▶ [HOW TO COMPLETE THIS TASK]:
Search the material below for the word "computer" and copy every line in which it occurs.

▶ [INPUT DATA]:
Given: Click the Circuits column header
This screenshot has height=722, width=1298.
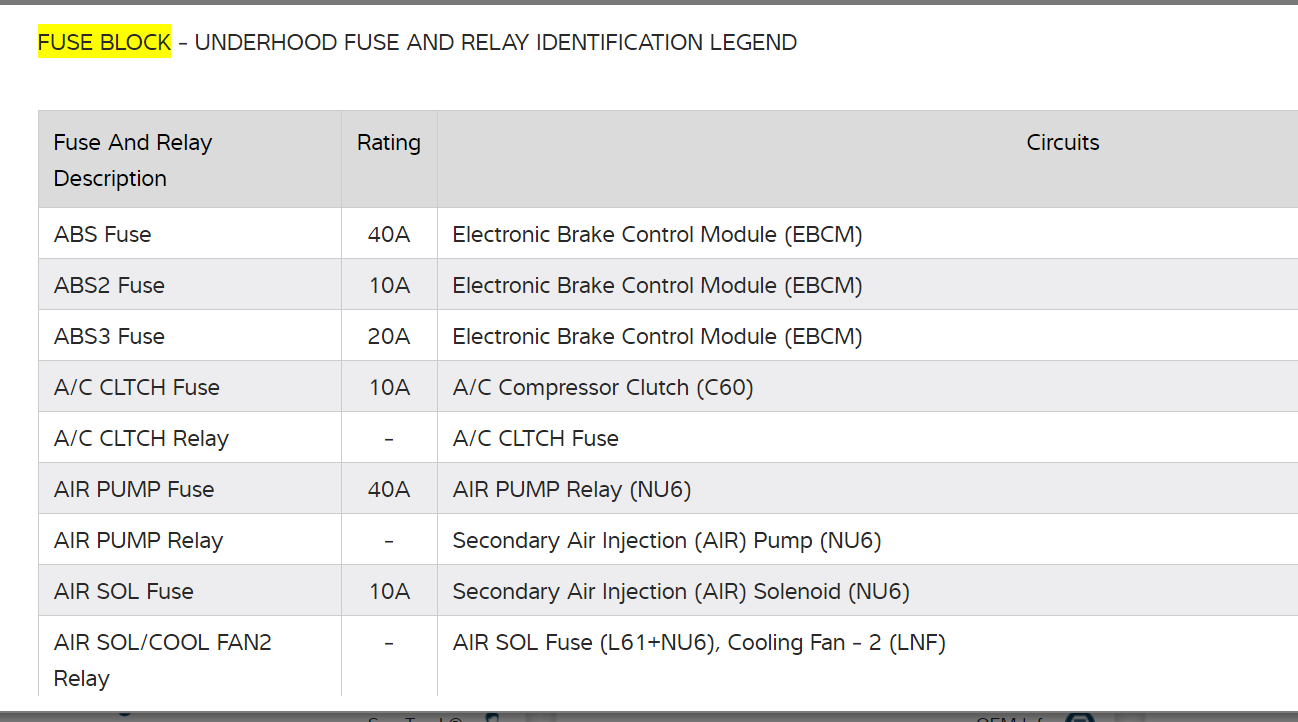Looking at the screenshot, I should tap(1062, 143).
==
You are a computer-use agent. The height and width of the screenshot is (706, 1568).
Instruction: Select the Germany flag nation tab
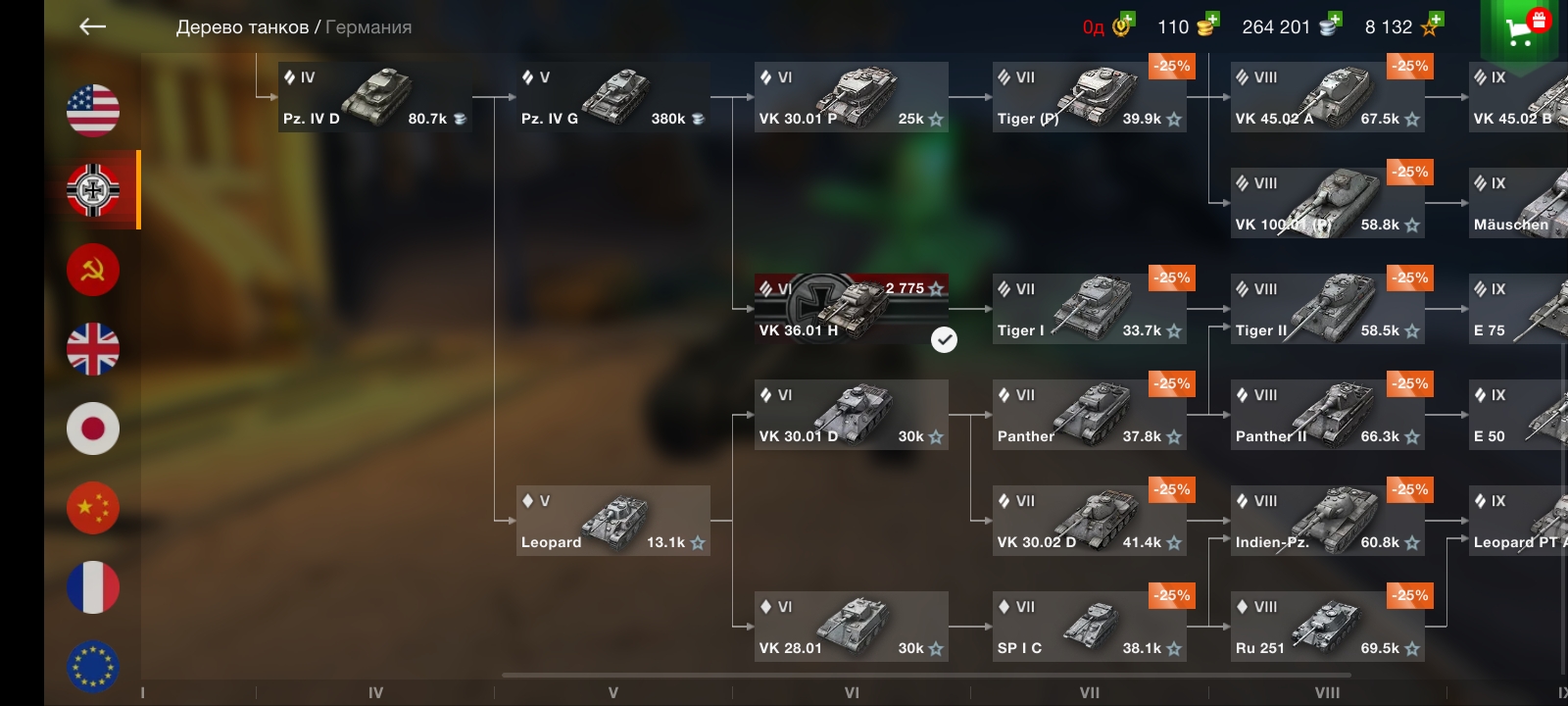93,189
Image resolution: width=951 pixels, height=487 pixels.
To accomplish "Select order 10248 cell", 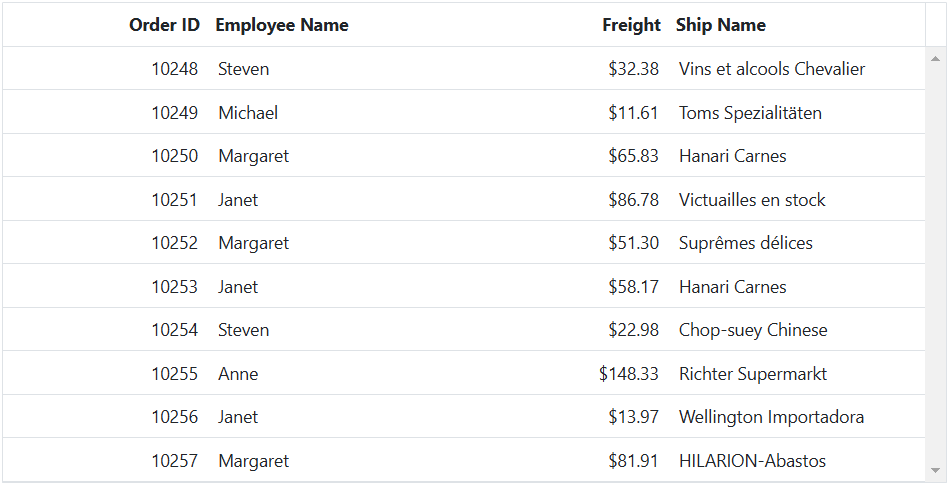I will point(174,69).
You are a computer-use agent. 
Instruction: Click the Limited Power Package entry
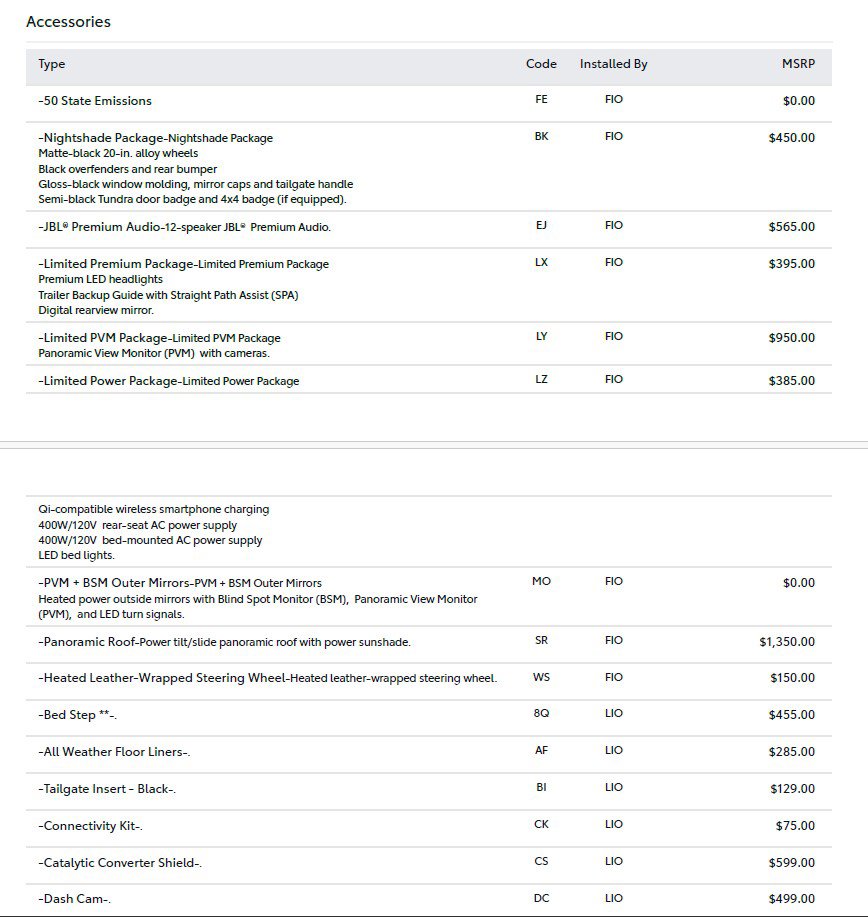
--
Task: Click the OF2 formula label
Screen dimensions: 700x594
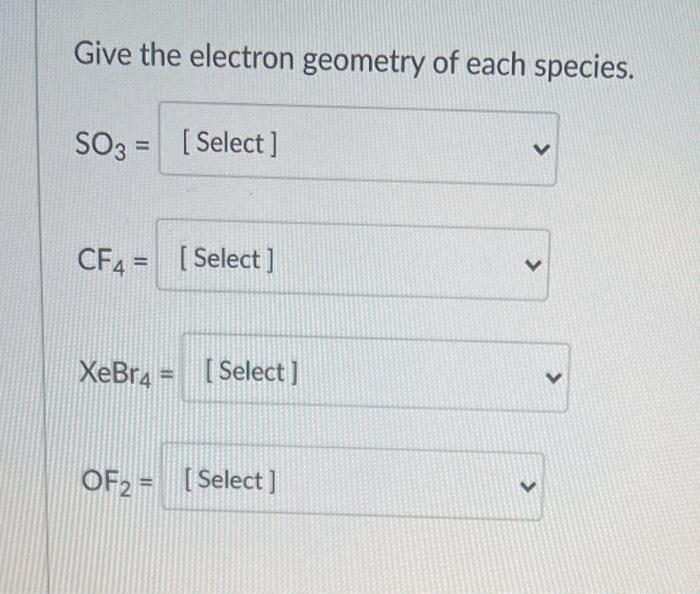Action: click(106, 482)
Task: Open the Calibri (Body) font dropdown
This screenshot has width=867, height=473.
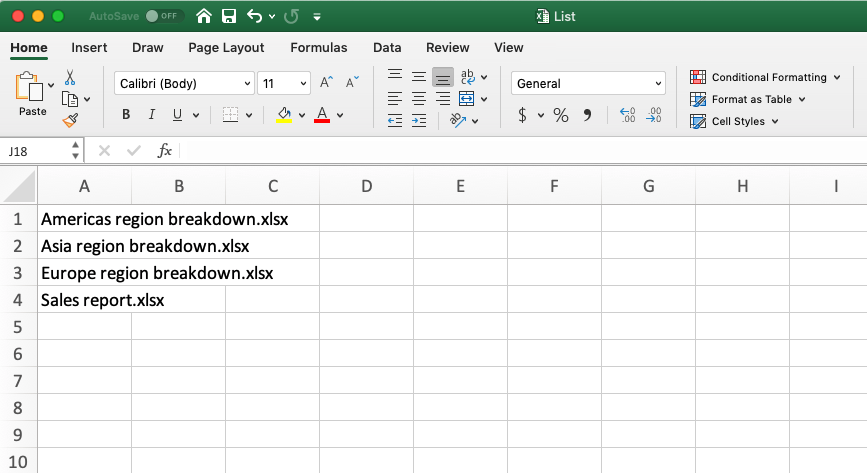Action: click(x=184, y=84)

▶ [TASK OUTPUT]:
You are a computer-use agent. The height and width of the screenshot is (706, 1568).
You are a computer-use agent. 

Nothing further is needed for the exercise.